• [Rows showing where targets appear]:
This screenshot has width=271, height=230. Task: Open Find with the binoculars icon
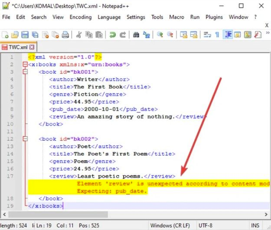click(x=136, y=35)
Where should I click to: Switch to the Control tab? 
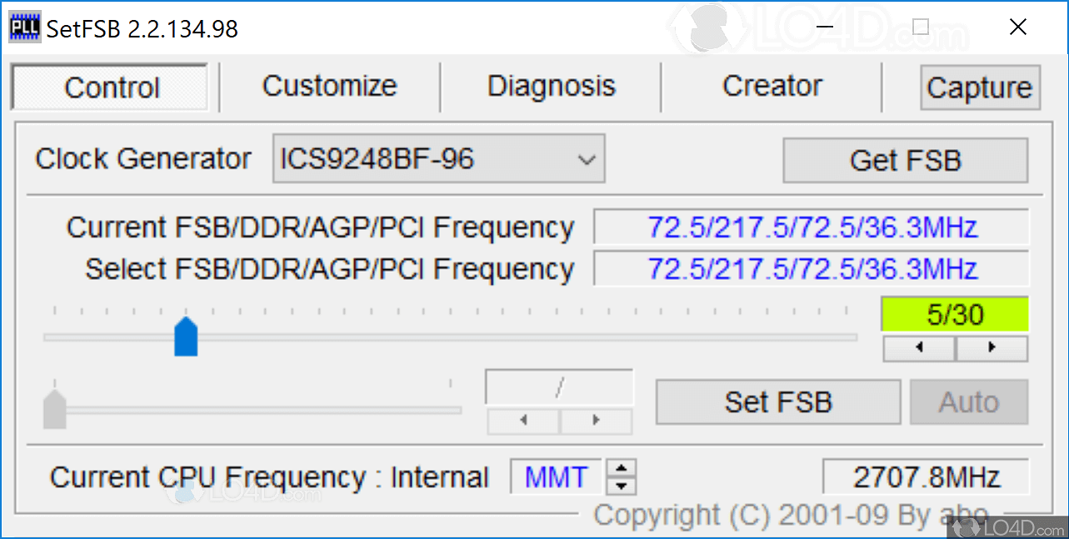click(111, 87)
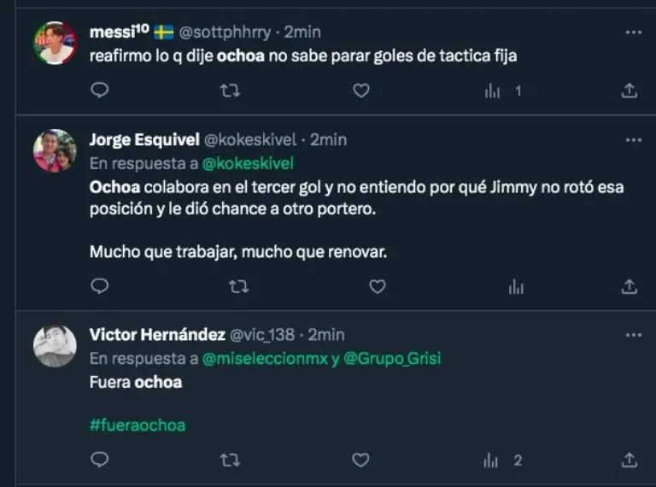Like Jorge Esquivel's tweet
The height and width of the screenshot is (487, 656).
(x=378, y=286)
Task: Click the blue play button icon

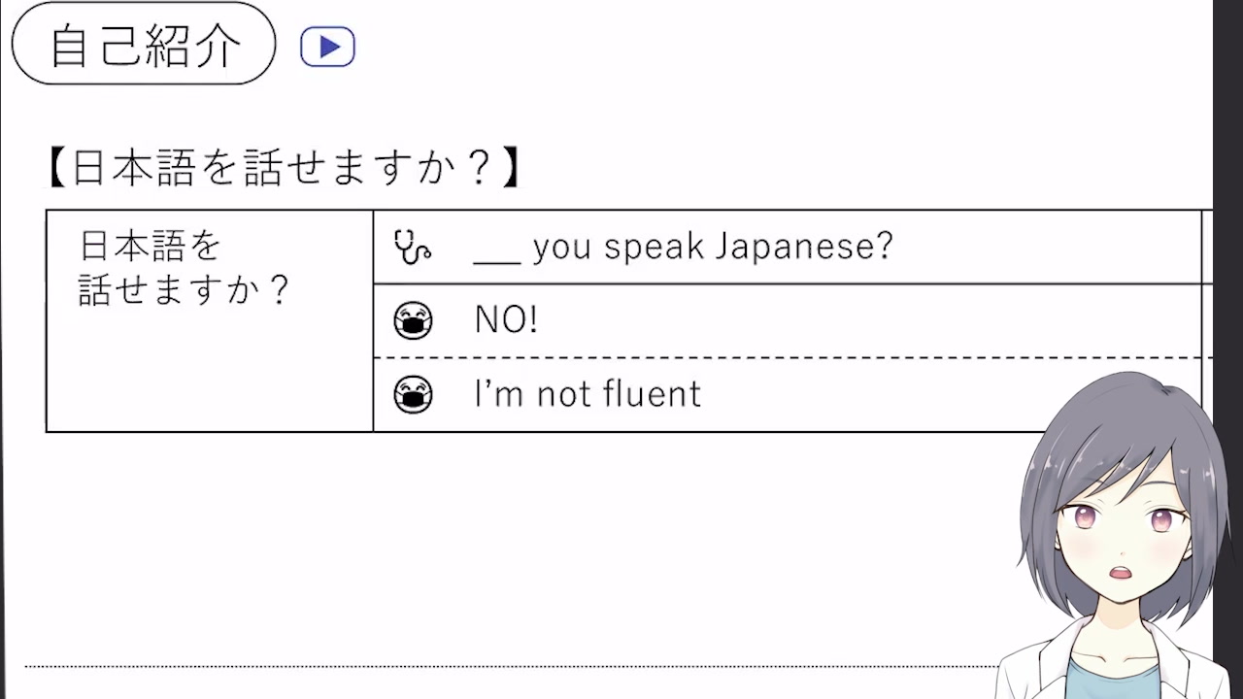Action: (327, 47)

• [Prompt]: Output each line of the material as a JSON list of strings, one string per line, skipping blank lines and leaving out the pictures.

• [Answer to the problem]:
[
  "This screenshot has width=271, height=230. Task: Open Find with the binoculars icon",
  "click(x=136, y=35)",
  "Where should I click to: Switch to the Control tab? ",
  "click(111, 87)",
  "Like Jorge Esquivel's tweet",
  "The height and width of the screenshot is (487, 656).",
  "(x=378, y=286)",
  "Task: Click the blue play button icon",
  "Action: (327, 47)"
]